» Your task: Report how many lines of these entries hold the string "Turn"; reply with the number alone.

-*-

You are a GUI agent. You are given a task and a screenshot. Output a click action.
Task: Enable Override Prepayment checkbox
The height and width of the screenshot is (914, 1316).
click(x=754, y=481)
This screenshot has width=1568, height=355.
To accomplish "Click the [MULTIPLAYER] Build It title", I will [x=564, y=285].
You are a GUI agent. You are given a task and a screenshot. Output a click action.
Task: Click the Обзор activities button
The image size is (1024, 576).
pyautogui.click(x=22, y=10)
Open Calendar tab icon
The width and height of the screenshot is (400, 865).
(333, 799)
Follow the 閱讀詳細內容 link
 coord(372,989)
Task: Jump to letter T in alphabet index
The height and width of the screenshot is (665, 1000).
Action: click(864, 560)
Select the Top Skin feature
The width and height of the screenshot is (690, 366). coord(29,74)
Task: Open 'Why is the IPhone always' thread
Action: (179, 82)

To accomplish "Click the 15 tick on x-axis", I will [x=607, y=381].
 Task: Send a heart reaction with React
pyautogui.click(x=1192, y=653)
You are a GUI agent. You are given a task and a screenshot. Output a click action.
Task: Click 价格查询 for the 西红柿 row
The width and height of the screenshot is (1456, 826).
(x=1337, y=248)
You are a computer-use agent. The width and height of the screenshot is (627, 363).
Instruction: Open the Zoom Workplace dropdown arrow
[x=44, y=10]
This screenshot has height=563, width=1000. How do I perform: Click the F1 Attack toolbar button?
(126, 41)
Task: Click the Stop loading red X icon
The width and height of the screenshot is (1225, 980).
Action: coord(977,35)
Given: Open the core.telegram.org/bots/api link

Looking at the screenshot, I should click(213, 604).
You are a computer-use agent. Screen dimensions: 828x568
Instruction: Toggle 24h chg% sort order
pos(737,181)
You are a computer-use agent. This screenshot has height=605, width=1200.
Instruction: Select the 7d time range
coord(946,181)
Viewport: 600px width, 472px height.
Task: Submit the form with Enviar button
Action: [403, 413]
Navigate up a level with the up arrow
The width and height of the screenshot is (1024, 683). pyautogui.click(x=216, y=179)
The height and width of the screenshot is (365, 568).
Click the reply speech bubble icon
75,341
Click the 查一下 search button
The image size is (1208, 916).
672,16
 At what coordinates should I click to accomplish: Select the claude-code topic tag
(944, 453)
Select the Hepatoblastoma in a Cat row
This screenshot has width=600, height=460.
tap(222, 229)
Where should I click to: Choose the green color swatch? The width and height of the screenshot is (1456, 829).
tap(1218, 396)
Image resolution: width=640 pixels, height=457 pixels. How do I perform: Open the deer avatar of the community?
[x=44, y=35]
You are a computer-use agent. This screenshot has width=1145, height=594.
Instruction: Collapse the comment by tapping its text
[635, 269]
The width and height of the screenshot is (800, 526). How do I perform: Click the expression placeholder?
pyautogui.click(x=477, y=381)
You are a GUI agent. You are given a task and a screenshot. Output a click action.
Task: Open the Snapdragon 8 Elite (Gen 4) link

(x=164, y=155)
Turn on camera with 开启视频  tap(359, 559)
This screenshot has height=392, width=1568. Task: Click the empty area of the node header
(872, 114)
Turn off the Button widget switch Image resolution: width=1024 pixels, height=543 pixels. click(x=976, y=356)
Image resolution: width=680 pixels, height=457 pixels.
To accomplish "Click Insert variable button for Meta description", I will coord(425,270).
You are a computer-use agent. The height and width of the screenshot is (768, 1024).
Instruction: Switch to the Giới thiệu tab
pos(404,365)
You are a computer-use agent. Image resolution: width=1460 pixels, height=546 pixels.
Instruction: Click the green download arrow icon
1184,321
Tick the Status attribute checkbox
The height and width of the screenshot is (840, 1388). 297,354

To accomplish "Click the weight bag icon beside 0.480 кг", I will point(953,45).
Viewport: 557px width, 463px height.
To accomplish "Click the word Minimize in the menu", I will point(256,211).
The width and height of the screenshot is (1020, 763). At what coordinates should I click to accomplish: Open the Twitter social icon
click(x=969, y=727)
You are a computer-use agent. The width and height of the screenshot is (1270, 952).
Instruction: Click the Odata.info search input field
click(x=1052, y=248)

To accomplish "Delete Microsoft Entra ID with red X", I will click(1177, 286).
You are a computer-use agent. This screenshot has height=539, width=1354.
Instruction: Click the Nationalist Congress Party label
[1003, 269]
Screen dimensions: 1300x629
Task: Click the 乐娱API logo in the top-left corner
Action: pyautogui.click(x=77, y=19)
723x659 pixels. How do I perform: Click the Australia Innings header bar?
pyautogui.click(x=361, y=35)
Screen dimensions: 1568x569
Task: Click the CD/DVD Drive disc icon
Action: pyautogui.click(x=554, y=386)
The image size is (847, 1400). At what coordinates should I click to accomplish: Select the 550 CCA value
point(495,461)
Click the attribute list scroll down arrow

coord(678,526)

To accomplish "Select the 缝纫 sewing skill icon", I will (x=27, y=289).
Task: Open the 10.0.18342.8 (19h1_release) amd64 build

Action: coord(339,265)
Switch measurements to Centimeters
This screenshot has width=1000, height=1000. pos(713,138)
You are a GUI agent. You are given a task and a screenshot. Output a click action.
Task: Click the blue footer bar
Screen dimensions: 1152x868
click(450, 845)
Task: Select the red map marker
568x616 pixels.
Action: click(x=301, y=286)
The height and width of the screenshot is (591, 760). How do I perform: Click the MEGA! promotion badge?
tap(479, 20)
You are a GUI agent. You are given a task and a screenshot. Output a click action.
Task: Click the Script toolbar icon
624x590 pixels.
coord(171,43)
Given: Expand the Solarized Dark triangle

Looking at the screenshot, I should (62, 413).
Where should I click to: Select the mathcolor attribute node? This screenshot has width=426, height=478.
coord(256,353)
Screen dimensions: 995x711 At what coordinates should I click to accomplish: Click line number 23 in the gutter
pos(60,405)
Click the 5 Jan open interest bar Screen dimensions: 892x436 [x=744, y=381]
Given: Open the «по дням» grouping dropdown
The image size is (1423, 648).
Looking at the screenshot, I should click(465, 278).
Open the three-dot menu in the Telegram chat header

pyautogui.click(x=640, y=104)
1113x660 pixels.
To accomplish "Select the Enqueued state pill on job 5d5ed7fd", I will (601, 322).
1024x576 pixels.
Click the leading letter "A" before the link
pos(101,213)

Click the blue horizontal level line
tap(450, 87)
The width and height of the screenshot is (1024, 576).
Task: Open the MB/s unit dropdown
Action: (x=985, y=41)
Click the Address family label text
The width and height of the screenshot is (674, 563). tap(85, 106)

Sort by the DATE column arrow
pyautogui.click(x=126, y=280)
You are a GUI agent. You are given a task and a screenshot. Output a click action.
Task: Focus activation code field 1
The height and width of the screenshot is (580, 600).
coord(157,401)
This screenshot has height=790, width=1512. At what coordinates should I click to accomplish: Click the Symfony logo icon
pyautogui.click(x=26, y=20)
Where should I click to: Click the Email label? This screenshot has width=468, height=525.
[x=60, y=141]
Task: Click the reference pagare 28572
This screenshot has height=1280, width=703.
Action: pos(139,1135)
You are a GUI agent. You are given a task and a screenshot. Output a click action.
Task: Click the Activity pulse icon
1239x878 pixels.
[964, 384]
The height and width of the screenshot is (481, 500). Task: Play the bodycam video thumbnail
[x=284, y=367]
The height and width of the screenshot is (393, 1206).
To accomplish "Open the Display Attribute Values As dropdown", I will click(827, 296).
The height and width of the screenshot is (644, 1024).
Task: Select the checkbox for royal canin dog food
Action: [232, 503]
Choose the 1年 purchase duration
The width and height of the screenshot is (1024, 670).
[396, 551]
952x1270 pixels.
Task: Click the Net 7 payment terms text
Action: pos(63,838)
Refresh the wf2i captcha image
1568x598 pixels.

-*-

» The answer: 2